The key insight is that the parking lot never needs to remember which car sits in which space. A car can only use a space of exactly its own size, every space of a given size is interchangeable, and cars never leave. So the entire state collapses into three counters: how many big, medium, and small spaces are still free.

The constructor simply stores the three capacities in an array slots = [big, medium, small]. This array layout is what makes addCar a one-liner: the problem encodes the car type as 1, 2, or 3, so carType - 1 is exactly the index of the matching counter — no if/else chain over the three sizes is needed.

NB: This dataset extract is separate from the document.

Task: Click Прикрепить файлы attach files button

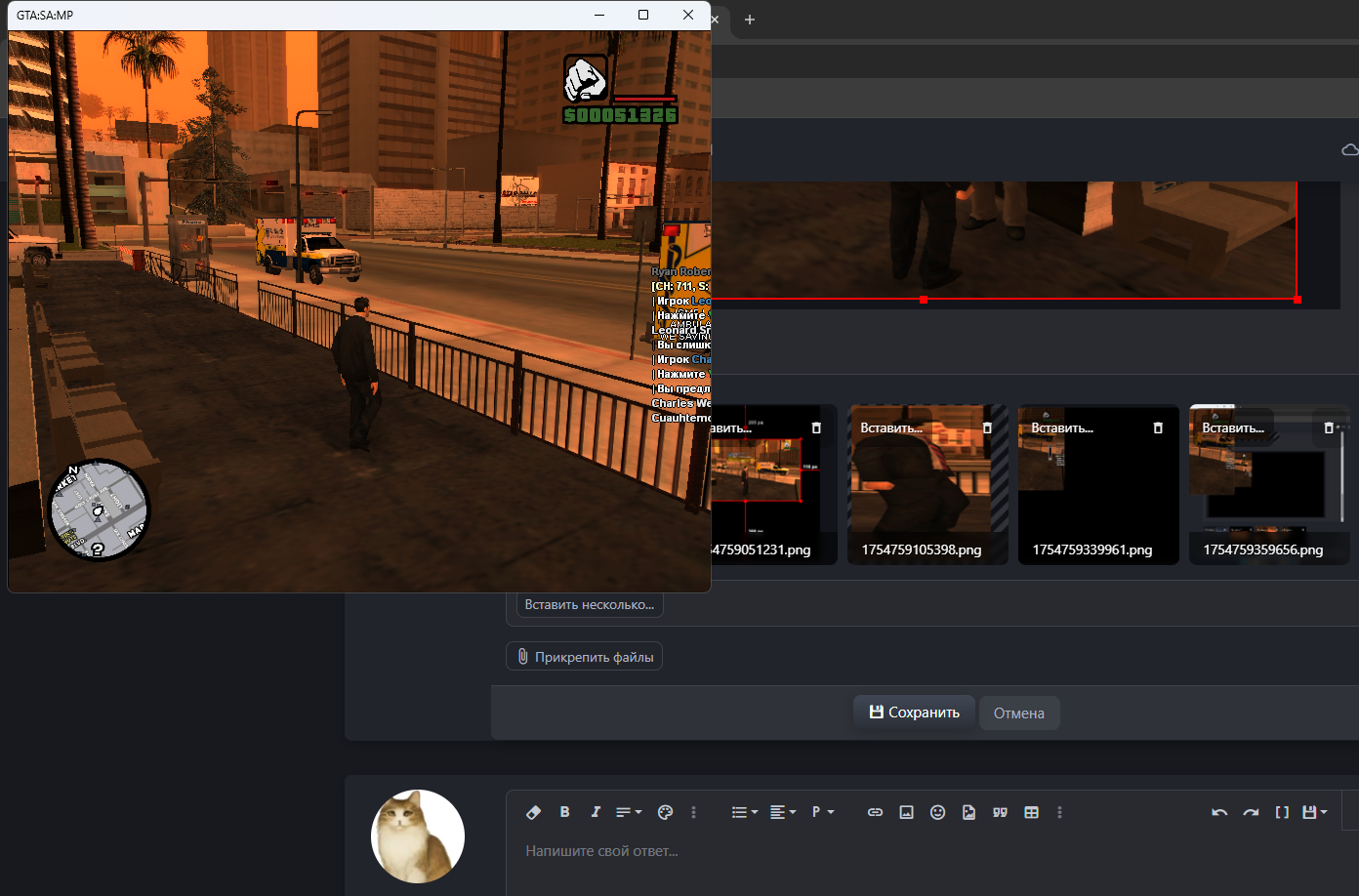Action: pyautogui.click(x=584, y=657)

Each addCar(carType) looks at slots[carType - 1]. If the counter is still positive, one space of that size is free, so we decrement the counter (that space is now taken forever) and return true. If the counter has reached 0, every space of that size is occupied and we return false without changing anything.

Walking through the default example ParkingSystem(1, 1, 0) with cars [1, 2, 3, 1]: the first big car sees slots[0] = 1 > 0, parks, and drops it to 0 → true. The medium car does the same with slots[1] → true. The small car sees slots[2] = 0 → false. The second big car sees slots[0] = 0, because the first big car used the only big space → false.

Every operation touches a single array cell: one comparison and at most one decrement, so addCar is O(1) regardless of how large the capacities are. The space used is the three integers themselves, O(1) — note that we never allocate one object per parking space, which is why capacities up to 1000 (or a billion) cost nothing extra.

Time: O(1) per addCar Space: O(1)